Like many Canadian manufacturers, Viking Air, based in Victoria, British Columbia, is anxiously awaiting news of the Ottawa government's plans for research and development investment. Poised to restart production of the de Havilland Canada Twin Otter, the company is counting on qualifying for federal support.

Already responsible for supporting the entire out-of-production DHC line from the Chipmunk to the Dash 7, Viking two years ago acquired the type certificates from Bombardier for all the aircraft. A market survey showed strong interest in the 19-seat utility turboprop, and last October the company organised an operators' conference and presented the commercial terms for a new-production Twin Otter Series 400.

Twin otter

"We needed three things: enough orders to justify restarting production a commitment by our shareholders to make the investment and participation by the federal government to offset our non-recurring expenses," says president and chief executive Dave Curtis. "We have two - orders and board approval - and we are waiting to hear the details of a new aeronautics strategy from the government."
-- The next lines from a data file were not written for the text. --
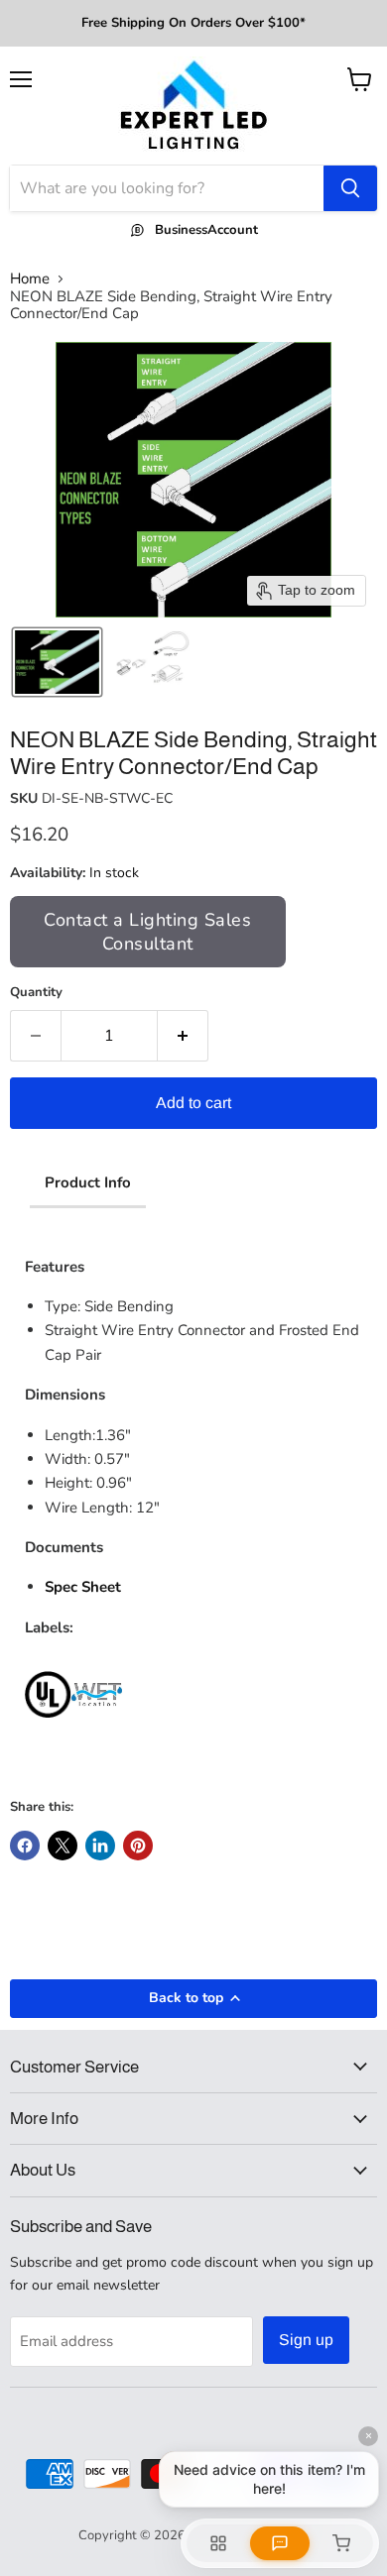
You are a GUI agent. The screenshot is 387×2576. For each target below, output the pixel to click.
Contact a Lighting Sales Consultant (147, 931)
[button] (57, 662)
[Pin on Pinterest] (138, 1845)
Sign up (306, 2339)
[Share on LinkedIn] (100, 1845)
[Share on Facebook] (25, 1845)
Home (30, 279)
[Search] (350, 188)
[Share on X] (62, 1845)
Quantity (36, 992)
To launch, Viking needed to secure deposits on 12 aircraft, priced at $3.2 million green. "We have exceeded that by a significant margin," says Curtis. The company is planning to build 12 aircraft a year initially, with major components produced in Victoria and final assembly in Calgary, Alberta. If federal government support is not forthcoming, Curtis says, Viking may have to look overseas.

"Why not assemble in Indonesia? Because our primary shareholder is Canadian, and there is a desire to put this together from a Canadian perspective," Curtis says. "We believe having the federal government participate is important, and makes it more economically viable. We will have to look at overseas suppliers sooner if we do it entirely on our own."